TASK DIRECTIONS
Begin at the line with "Open boîtes vocales tile" and set down each line exactly until the listing ends. Images stay out.

━━━━━━

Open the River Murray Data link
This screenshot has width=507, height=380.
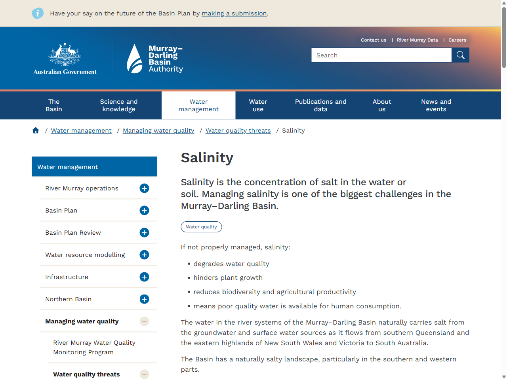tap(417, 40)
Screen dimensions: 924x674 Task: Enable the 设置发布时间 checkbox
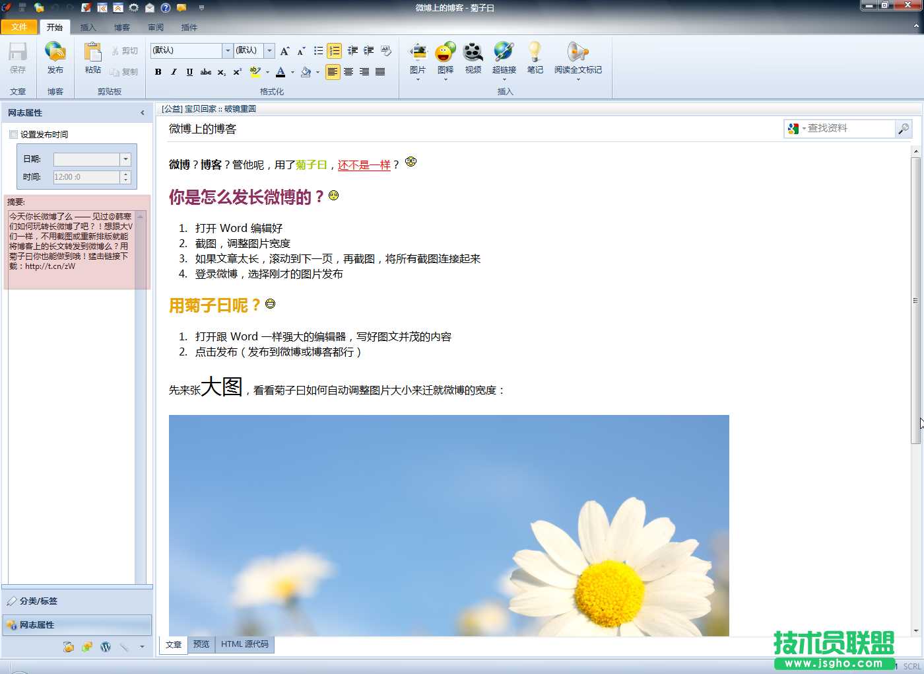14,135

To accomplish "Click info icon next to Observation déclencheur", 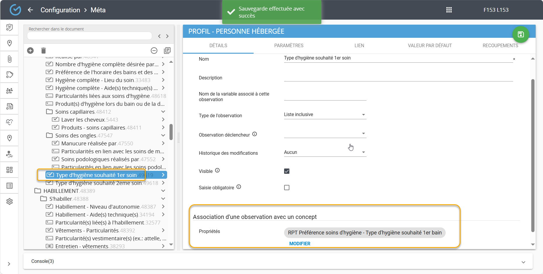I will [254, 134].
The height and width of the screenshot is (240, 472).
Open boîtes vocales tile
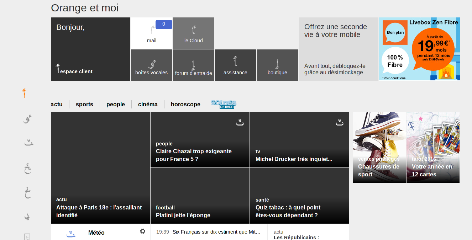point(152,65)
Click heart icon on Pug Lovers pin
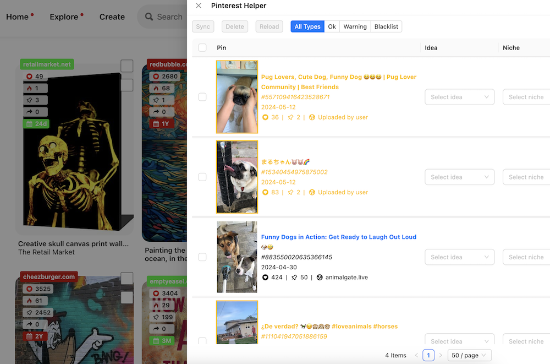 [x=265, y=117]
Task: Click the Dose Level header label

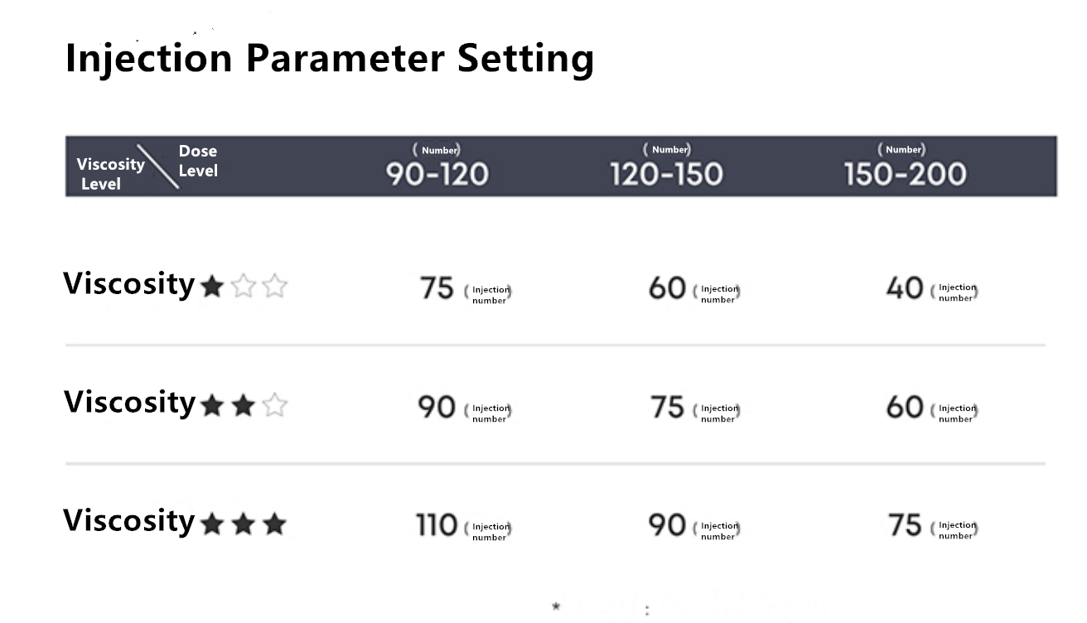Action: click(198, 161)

━━━━━━

COMPLETED TASK
Open boîtes vocales tile
point(152,65)
Click heart icon on Pug Lovers pin
 [x=265, y=117]
Task: Click the Dose Level header label

Action: click(198, 161)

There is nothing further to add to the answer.